Let’s take a look at a simple procedure at how a user with Win2PDF and a basic Gmail account can make a backup PDF file every time to print out a paper copy of a file. [Note: we like Gmail because it indexes PDF files for search. You can search your Gmail account for any text that resides within the PDF file. In addition, you can automatically label the incoming emails to archive them without filling up your regular inbox. Other web mail accounts will do similar things, but our example uses Gmail for these reasons.]

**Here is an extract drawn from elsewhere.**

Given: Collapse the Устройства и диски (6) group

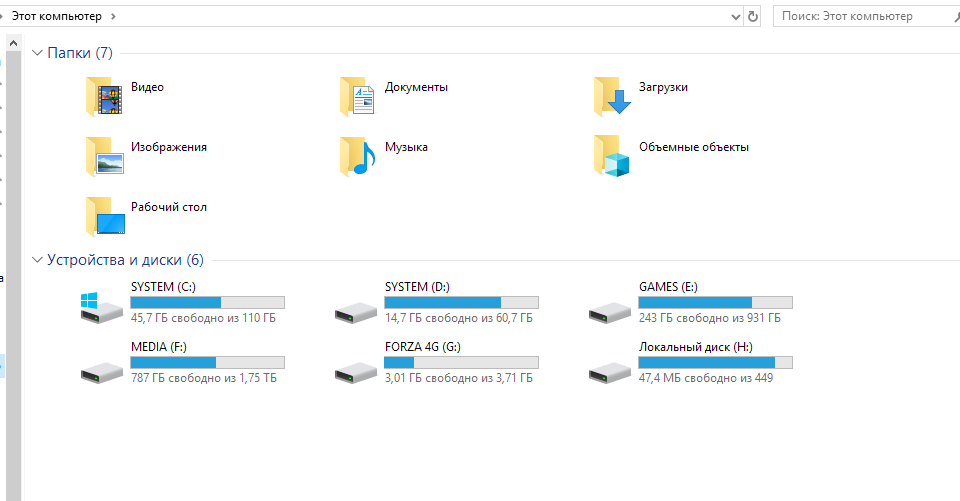Looking at the screenshot, I should pyautogui.click(x=38, y=260).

For this example, make sure you have Win2PDF installed on your computer and have a active Gmail account. Then do the following:
1. Select your paper printer to be the default printer on your computer
2. Print to Win2PDF and select ‘Print file’ and ‘Send file’ (and ‘Delete after sending’ if you don’t want to keep a local copy of the PDF on your PC)
3. A copy of the print will be sent to the default paper printer that you set up in step 1, but you will also create a PDF file that you can email to a Gmail account.
4. In Gmail, create a filter that matches your typical email and way of storing files. For example:
– From “email@example.com <mailto:firstname.lastname@example.org>”
– Subject has the words “pdf” and “invoice”
– check “has attachment”
and then after filtering, you can
– apply a tag (e.g. “Invoices”)
– mark as read
– skip the inbox
And that’s it… This will automatically create a backup of your printed paper documents off-site in your Gmail account. And they won’t clutter up your inbox — they’ll just be archived in with a label that you can reference in the future. And you will be able to use Google’s search features to find these documents in the future — and Gmail allows you to search for text within the PDF files.